Take the entries below and give them back exactly. Leave out nothing.

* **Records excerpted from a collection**
=== Section Start ===
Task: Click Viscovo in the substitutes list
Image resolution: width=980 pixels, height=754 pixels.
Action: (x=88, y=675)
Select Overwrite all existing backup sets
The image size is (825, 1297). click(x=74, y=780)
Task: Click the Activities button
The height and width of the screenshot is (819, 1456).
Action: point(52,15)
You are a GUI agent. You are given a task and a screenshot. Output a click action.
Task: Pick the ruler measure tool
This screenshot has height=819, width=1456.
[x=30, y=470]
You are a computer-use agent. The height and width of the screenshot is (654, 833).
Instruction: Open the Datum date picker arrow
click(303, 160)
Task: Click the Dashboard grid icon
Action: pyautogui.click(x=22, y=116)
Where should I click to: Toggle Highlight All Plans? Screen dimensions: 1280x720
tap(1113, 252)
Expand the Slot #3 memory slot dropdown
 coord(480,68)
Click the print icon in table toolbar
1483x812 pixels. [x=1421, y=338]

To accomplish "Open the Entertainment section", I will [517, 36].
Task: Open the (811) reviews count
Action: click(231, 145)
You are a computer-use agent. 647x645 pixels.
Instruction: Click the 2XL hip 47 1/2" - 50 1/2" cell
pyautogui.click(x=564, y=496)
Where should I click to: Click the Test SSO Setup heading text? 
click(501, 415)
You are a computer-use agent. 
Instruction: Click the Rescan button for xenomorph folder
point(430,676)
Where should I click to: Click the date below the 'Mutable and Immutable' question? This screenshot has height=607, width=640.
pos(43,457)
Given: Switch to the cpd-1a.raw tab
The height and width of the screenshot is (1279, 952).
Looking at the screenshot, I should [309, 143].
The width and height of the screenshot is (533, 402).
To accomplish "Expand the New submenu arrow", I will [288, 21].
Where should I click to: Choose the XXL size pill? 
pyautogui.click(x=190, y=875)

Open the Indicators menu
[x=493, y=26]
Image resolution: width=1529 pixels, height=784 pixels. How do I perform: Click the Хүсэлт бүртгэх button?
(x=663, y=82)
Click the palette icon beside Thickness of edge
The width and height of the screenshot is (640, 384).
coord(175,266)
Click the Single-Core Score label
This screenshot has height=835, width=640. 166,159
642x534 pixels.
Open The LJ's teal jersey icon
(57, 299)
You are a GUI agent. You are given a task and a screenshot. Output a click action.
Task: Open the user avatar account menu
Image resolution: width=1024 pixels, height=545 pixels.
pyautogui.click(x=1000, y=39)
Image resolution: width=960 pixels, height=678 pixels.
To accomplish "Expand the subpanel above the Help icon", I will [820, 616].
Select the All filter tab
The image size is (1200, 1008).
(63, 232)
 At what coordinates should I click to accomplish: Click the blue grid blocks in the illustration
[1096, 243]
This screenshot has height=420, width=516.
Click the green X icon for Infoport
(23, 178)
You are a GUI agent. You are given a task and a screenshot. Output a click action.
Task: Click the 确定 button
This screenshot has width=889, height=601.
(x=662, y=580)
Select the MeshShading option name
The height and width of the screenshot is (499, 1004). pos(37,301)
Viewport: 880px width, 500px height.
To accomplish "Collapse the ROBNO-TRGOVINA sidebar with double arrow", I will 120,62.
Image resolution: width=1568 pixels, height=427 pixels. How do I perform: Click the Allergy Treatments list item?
=== Section End ===
* **Result**
Task: Click Viscovo in the substitutes list
Image resolution: width=980 pixels, height=754 pixels.
Action: (x=88, y=675)
Select Overwrite all existing backup sets
The image size is (825, 1297). click(x=74, y=780)
Task: Click the Activities button
The height and width of the screenshot is (819, 1456).
Action: point(52,15)
You are a GUI agent. You are given a task and a screenshot. Output a click action.
Task: Pick the ruler measure tool
This screenshot has height=819, width=1456.
[x=30, y=470]
You are a computer-use agent. The height and width of the screenshot is (654, 833).
Instruction: Open the Datum date picker arrow
click(303, 160)
Task: Click the Dashboard grid icon
Action: pyautogui.click(x=22, y=116)
Where should I click to: Toggle Highlight All Plans? Screen dimensions: 1280x720
tap(1113, 252)
Expand the Slot #3 memory slot dropdown
 coord(480,68)
Click the print icon in table toolbar
1483x812 pixels. [x=1421, y=338]

To accomplish "Open the Entertainment section", I will [517, 36].
Task: Open the (811) reviews count
Action: click(231, 145)
You are a computer-use agent. 647x645 pixels.
Instruction: Click the 2XL hip 47 1/2" - 50 1/2" cell
pyautogui.click(x=564, y=496)
Where should I click to: Click the Test SSO Setup heading text? 
click(501, 415)
You are a computer-use agent. 
Instruction: Click the Rescan button for xenomorph folder
point(430,676)
Where should I click to: Click the date below the 'Mutable and Immutable' question? This screenshot has height=607, width=640.
pos(43,457)
Given: Switch to the cpd-1a.raw tab
The height and width of the screenshot is (1279, 952).
Looking at the screenshot, I should [309, 143].
The width and height of the screenshot is (533, 402).
To accomplish "Expand the New submenu arrow", I will [288, 21].
Where should I click to: Choose the XXL size pill? 
pyautogui.click(x=190, y=875)

Open the Indicators menu
[x=493, y=26]
Image resolution: width=1529 pixels, height=784 pixels. How do I perform: Click the Хүсэлт бүртгэх button?
(x=663, y=82)
Click the palette icon beside Thickness of edge
The width and height of the screenshot is (640, 384).
coord(175,266)
Click the Single-Core Score label
This screenshot has height=835, width=640. 166,159
642x534 pixels.
Open The LJ's teal jersey icon
(57, 299)
You are a GUI agent. You are given a task and a screenshot. Output a click action.
Task: Open the user avatar account menu
Image resolution: width=1024 pixels, height=545 pixels.
pyautogui.click(x=1000, y=39)
Image resolution: width=960 pixels, height=678 pixels.
To accomplish "Expand the subpanel above the Help icon", I will [820, 616].
Select the All filter tab
The image size is (1200, 1008).
(63, 232)
 At what coordinates should I click to accomplish: Click the blue grid blocks in the illustration
[1096, 243]
This screenshot has height=420, width=516.
Click the green X icon for Infoport
(23, 178)
You are a GUI agent. You are given a task and a screenshot. Output a click action.
Task: Click the 确定 button
This screenshot has width=889, height=601.
(x=662, y=580)
Select the MeshShading option name
The height and width of the screenshot is (499, 1004). pos(37,301)
Viewport: 880px width, 500px height.
To accomplish "Collapse the ROBNO-TRGOVINA sidebar with double arrow", I will 120,62.
Image resolution: width=1568 pixels, height=427 pixels. How do I perform: Click the Allergy Treatments list item?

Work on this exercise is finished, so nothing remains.